Однако мой брат был неумолим и неутомим. Днем он обходил дома, а по вечерам созывал собрания. Я слушал, как он говорит, и каждый раз поражался его воле, энергии и энтузиазму. Только неисправимый идеалист с чистыми и сильными душевными движениями мог так упорно, не жалея сил, времени и здоровья, отстаивать правоту своего дела. В то же время он начал терять терпение и нервничать. Раз или два в неделю его вызывали в ОК партии на инструктаж, и каждый раз, возвращаясь оттуда, он выказывал все большее нетерпение. В комитете назвали осень как крайний срок повторной организации кооператива и хотели прислать в помощь своего уполномоченного, а это, по мнению Стояна, означало, что наверху сомневаются в его организаторских способностях. В комитете ему непрерывно внушали, что действовать надо твердо, что одними разговорами он никогда не привлечет в кооператив тех, кто колеблется, не говоря уж о прямых противниках. Стоян был вынужден неотступно ходить за односельчанами и их уговаривать, наталкиваясь на их упрямство и невежество, а это вызывало его разочарование и гнев. «Почему эти жалкие людишки кобенятся? — порой спрашивал он себя в отчаянии. — Почему рычат на нас, точно собаки, у которых мы хотим отобрать кость? Почему противятся и не хотят понять, что все делается для их же блага, ради будущего их детей? Нет, я не в силах больше с ними препираться. Я вижу по их глазам, как они меня боятся и ненавидят. Лучше мне пойти в комитет и сказать, что я не могу справиться с порученным мне делом. Пусть назначают другого секретаря партбюро или присылают уполномоченного. И я имею право хоть одну ночь поспать спокойно…»

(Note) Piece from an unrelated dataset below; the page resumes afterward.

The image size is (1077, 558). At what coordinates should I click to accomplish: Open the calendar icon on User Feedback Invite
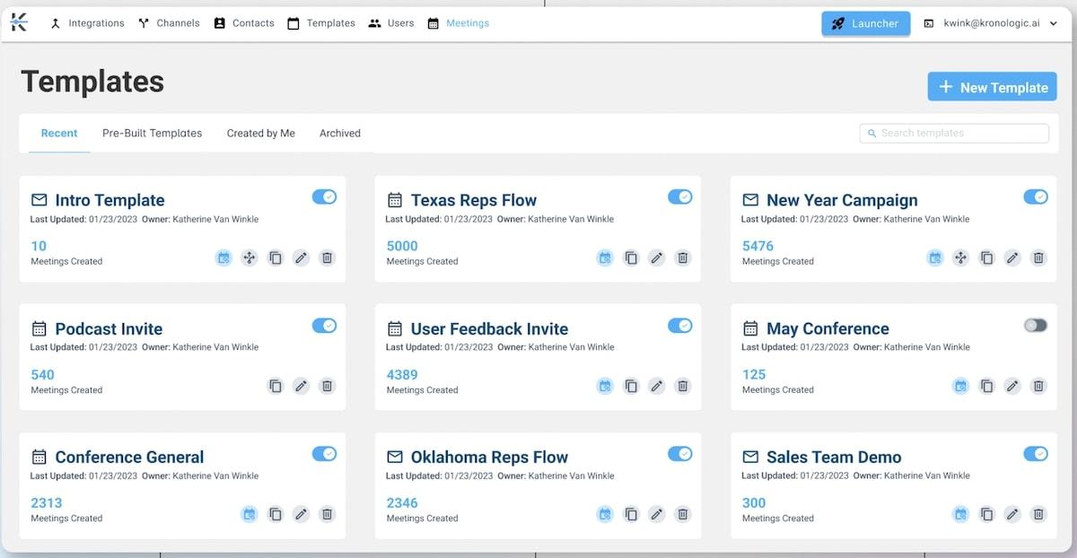point(605,387)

Так роптал он иногда в минуты усталости, но вскоре, стыдясь своего малодушия, снова начинал утверждать, что нытье и отступление перед трудностями нам, конечно, не помогут, а вот твердость и постоянство приведут к созданию кооператива. Если ждать, пока несознательные станут сознательными, а оппозиционные элементы сами отдадут землю в общее хозяйство, ждать придется до второго пришествия. Хватит болтовни, надо действовать! На то мы и революционеры, чтобы идти впереди других и указывать им путь на сто лет вперед! Это определяло и его отношение к крестьянам — отношение взрослого к недорослям, которых надо трепать за уши, когда они не слушаются или не видят своего будущего. Правда, иногда он не просто «трепал» непослушных за уши, а чуть не обрывал их вчистую.